* **Work to be completed**
Rewrite the entries in the stretch from the line containing "This screenshot has width=1400, height=840." through the line containing "tap(174, 498)", changing "Sign in" to "Log in" and leaving all else as it is. Return only those lines.

* **Input records**
- - -
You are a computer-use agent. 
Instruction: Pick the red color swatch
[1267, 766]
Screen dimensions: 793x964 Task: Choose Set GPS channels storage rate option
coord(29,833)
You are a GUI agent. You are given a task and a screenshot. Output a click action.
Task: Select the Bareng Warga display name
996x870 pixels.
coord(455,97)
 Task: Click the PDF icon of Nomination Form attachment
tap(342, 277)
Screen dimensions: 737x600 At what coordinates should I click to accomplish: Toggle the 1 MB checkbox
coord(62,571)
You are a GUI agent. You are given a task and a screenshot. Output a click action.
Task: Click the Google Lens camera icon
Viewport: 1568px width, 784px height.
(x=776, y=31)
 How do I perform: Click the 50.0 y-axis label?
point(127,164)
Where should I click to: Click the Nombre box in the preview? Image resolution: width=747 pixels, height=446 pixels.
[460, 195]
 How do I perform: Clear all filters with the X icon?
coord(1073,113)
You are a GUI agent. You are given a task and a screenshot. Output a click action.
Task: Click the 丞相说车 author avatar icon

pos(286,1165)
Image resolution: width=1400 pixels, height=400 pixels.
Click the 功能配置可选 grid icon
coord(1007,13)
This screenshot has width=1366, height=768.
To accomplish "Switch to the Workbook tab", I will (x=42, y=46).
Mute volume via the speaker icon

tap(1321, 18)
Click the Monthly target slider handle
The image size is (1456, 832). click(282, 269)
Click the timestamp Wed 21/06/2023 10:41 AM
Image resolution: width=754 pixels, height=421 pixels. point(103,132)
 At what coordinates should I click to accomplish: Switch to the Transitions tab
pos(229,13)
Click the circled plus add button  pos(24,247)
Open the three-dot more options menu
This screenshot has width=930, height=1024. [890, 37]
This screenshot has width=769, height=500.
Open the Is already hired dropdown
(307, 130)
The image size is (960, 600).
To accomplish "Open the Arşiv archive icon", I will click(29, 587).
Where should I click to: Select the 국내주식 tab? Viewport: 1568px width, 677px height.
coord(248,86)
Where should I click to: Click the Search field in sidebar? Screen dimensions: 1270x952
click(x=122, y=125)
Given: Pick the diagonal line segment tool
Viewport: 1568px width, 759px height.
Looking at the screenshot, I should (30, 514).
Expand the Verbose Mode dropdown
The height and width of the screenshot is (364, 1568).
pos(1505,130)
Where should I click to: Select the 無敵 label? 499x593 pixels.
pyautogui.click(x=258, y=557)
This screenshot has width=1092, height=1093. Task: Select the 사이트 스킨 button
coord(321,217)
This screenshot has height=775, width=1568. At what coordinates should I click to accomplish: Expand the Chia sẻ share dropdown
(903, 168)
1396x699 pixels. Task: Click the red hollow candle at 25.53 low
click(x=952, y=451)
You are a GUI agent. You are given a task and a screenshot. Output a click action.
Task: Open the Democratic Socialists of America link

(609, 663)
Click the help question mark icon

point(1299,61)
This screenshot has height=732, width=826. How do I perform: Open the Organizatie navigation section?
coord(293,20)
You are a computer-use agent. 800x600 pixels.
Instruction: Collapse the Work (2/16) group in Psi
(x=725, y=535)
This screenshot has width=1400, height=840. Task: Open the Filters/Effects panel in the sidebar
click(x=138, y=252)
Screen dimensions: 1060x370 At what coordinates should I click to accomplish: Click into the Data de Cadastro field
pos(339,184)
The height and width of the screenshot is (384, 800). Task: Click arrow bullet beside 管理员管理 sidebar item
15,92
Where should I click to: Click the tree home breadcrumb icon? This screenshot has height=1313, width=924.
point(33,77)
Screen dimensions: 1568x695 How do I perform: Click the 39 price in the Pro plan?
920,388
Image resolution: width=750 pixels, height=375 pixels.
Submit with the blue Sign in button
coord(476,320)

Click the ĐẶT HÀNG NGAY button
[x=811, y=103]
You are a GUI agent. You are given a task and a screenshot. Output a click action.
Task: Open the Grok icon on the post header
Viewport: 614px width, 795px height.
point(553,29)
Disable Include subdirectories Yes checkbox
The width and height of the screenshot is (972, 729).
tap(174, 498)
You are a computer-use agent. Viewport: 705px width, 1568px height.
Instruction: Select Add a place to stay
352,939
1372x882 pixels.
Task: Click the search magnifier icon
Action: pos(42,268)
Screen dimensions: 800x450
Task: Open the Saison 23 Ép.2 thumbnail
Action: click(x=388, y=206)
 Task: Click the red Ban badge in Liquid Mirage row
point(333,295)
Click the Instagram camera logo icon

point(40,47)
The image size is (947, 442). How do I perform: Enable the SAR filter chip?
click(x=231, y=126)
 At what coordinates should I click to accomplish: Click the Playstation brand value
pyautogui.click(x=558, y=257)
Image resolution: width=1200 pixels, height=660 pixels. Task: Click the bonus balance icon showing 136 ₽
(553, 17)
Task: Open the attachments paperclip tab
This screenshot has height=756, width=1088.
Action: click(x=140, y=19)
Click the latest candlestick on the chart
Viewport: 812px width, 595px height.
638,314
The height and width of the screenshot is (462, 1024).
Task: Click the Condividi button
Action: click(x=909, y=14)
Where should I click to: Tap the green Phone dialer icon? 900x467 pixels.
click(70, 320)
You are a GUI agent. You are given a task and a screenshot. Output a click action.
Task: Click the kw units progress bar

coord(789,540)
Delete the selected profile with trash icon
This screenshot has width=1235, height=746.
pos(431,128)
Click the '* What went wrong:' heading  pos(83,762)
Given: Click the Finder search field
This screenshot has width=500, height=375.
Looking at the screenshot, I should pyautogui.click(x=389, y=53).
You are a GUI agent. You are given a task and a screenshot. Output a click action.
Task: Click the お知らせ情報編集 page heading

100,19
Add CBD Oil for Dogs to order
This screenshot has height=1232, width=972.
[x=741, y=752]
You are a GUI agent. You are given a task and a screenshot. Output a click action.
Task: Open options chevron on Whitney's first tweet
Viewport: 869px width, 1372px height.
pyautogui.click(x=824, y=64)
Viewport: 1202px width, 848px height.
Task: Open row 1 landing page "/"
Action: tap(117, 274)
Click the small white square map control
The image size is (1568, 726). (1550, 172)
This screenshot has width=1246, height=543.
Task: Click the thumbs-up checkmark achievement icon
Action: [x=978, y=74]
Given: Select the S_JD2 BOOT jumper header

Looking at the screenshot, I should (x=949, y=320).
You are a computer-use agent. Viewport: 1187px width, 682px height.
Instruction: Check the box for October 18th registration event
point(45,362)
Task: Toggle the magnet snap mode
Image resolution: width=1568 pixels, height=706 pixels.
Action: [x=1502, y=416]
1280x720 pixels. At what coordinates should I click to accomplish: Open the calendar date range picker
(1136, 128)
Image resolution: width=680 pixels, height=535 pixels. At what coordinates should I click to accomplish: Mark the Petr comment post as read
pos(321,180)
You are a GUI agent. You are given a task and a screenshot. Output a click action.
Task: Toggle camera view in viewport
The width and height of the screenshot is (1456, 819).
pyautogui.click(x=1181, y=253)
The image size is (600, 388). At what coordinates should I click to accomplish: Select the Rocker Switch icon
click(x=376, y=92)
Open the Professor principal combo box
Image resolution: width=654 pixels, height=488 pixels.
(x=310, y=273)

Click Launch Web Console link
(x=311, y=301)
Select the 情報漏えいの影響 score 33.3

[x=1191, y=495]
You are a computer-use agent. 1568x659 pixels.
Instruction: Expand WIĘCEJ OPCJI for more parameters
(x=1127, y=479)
- - -
* **Result of this exercise**
This screenshot has width=1400, height=840. Task: Open the Filters/Effects panel in the sidebar
click(x=138, y=252)
Screen dimensions: 1060x370 At what coordinates should I click to accomplish: Click into the Data de Cadastro field
pos(339,184)
The height and width of the screenshot is (384, 800). Task: Click arrow bullet beside 管理员管理 sidebar item
15,92
Where should I click to: Click the tree home breadcrumb icon? This screenshot has height=1313, width=924.
point(33,77)
Screen dimensions: 1568x695 How do I perform: Click the 39 price in the Pro plan?
920,388
Image resolution: width=750 pixels, height=375 pixels.
Submit with the blue Log in button
coord(476,320)

Click the ĐẶT HÀNG NGAY button
[x=811, y=103]
You are a GUI agent. You are given a task and a screenshot. Output a click action.
Task: Open the Grok icon on the post header
Viewport: 614px width, 795px height.
point(553,29)
Disable Include subdirectories Yes checkbox
The width and height of the screenshot is (972, 729).
tap(174, 498)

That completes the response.